Within the entries below, count the lines that hold the string "Select" and give only that number.

------------------------------------------------

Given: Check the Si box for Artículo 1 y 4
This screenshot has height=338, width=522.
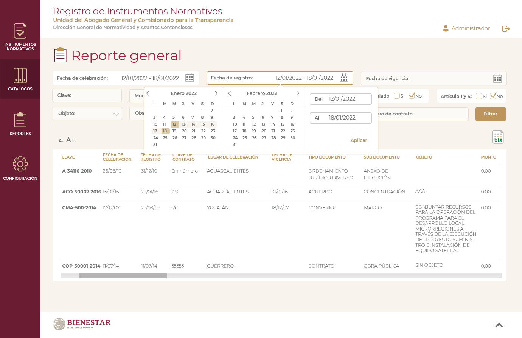Looking at the screenshot, I should click(x=479, y=96).
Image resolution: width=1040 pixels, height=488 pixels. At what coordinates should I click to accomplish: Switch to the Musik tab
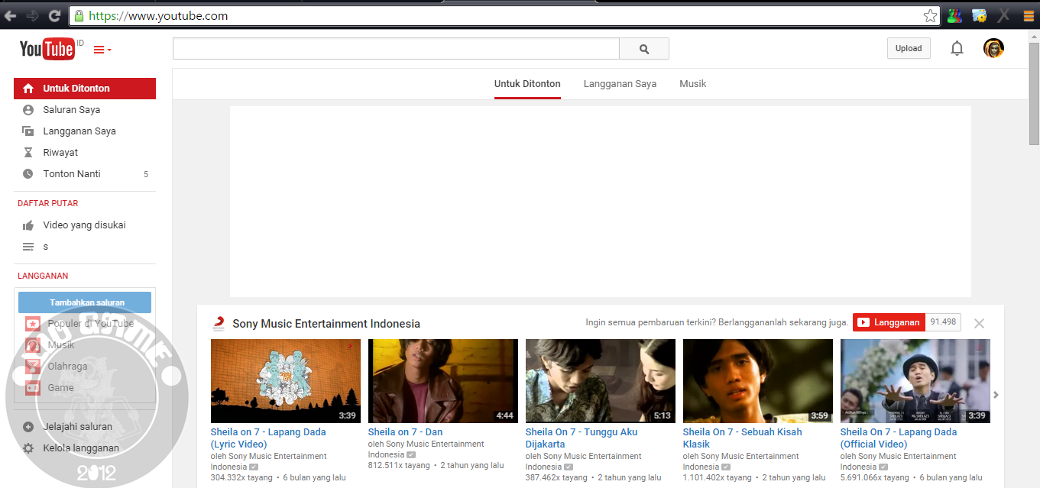click(692, 84)
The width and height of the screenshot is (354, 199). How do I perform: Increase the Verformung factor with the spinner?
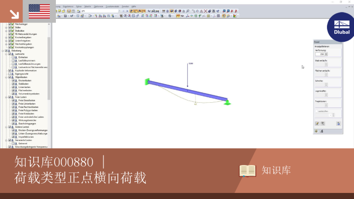(326, 53)
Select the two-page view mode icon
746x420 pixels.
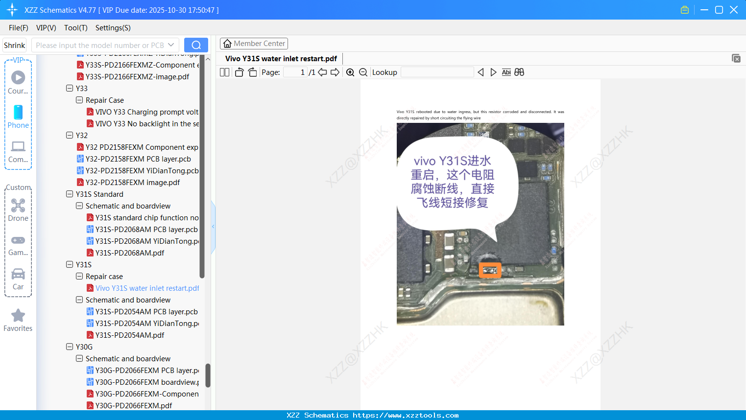click(x=224, y=72)
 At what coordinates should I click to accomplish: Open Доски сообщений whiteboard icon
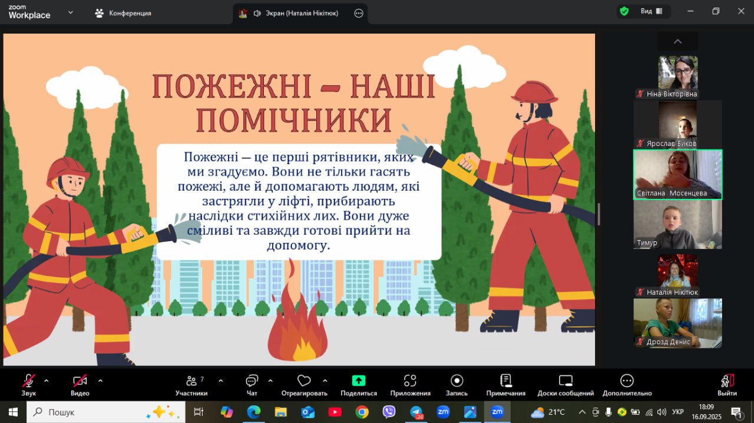click(x=566, y=381)
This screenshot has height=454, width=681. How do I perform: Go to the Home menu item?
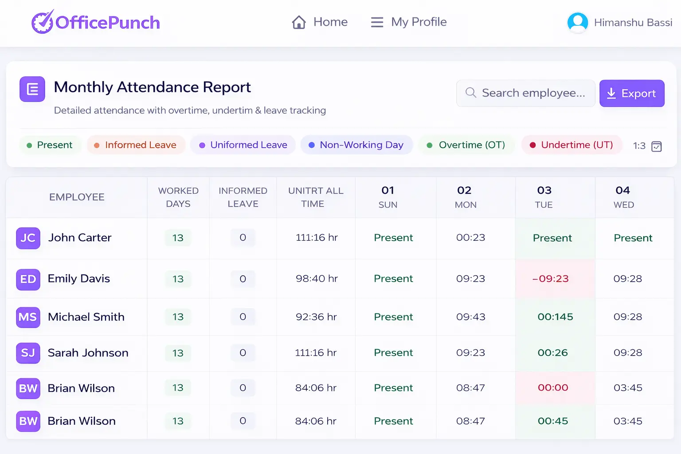330,22
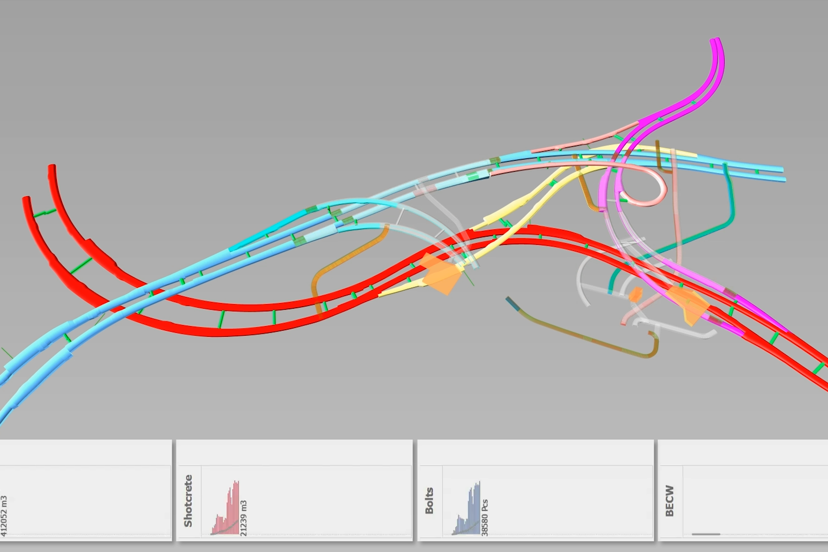Screen dimensions: 828x552
Task: Click the blue Bolts histogram bars
Action: pos(470,511)
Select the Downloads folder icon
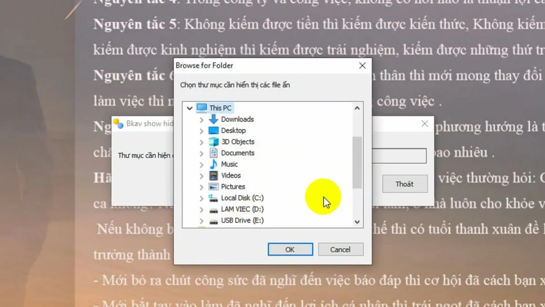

------------------------------------------------

### RESPONSE TO THE EXERCISE
2